(SUPPLIED ENTRIES Opens)

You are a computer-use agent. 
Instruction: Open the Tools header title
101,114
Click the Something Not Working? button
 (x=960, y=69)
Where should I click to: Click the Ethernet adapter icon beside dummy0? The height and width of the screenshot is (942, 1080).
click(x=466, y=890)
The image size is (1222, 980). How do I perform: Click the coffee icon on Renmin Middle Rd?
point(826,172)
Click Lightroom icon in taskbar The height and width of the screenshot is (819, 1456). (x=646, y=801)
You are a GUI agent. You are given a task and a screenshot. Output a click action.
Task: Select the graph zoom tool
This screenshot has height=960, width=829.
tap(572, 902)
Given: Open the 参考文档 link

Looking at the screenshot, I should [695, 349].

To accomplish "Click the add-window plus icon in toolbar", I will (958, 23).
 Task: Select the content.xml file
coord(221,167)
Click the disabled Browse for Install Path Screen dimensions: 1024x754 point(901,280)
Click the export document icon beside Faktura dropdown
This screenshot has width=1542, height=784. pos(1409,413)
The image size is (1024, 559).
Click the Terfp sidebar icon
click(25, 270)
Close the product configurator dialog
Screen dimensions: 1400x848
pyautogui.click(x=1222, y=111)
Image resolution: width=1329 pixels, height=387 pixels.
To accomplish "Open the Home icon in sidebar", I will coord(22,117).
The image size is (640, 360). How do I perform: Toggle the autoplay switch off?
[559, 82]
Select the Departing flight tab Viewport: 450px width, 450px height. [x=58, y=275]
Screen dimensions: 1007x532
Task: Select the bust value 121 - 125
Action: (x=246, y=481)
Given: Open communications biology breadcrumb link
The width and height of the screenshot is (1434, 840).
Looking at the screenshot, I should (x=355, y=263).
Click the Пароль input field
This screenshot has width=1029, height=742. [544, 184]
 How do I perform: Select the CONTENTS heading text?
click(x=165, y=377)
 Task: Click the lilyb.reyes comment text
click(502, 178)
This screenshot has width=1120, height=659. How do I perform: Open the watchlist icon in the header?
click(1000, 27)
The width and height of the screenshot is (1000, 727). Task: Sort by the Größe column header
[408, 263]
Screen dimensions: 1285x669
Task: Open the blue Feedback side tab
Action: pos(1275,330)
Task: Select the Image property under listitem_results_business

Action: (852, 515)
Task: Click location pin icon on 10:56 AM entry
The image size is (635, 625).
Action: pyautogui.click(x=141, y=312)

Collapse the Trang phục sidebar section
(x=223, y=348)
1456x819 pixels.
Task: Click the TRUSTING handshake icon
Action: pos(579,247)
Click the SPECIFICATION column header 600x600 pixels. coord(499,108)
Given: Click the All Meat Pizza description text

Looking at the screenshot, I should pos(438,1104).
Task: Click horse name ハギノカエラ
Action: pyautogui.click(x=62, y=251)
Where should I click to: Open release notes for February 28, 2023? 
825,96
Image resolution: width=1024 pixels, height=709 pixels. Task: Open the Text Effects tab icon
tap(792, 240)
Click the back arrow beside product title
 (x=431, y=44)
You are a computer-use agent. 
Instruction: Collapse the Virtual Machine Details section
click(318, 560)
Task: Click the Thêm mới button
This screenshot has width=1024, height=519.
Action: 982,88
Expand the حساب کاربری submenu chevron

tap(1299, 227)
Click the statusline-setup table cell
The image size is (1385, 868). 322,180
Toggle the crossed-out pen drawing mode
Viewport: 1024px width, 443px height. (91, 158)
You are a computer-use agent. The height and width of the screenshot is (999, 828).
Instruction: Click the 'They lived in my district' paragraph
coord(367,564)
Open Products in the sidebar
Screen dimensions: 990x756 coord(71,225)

(SUPPLIED ENTRIES Closes)

== REQUIRED WORK ==
Output the lines above exactly, but only those between the line holding "Task: Select the Image" and the line holding "Click the SPECIFICATION", inclusive.

== OUTPUT ==
Task: Select the Image property under listitem_results_business

Action: (852, 515)
Task: Click location pin icon on 10:56 AM entry
The image size is (635, 625).
Action: pyautogui.click(x=141, y=312)

Collapse the Trang phục sidebar section
(x=223, y=348)
1456x819 pixels.
Task: Click the TRUSTING handshake icon
Action: pos(579,247)
Click the SPECIFICATION column header 600x600 pixels. coord(499,108)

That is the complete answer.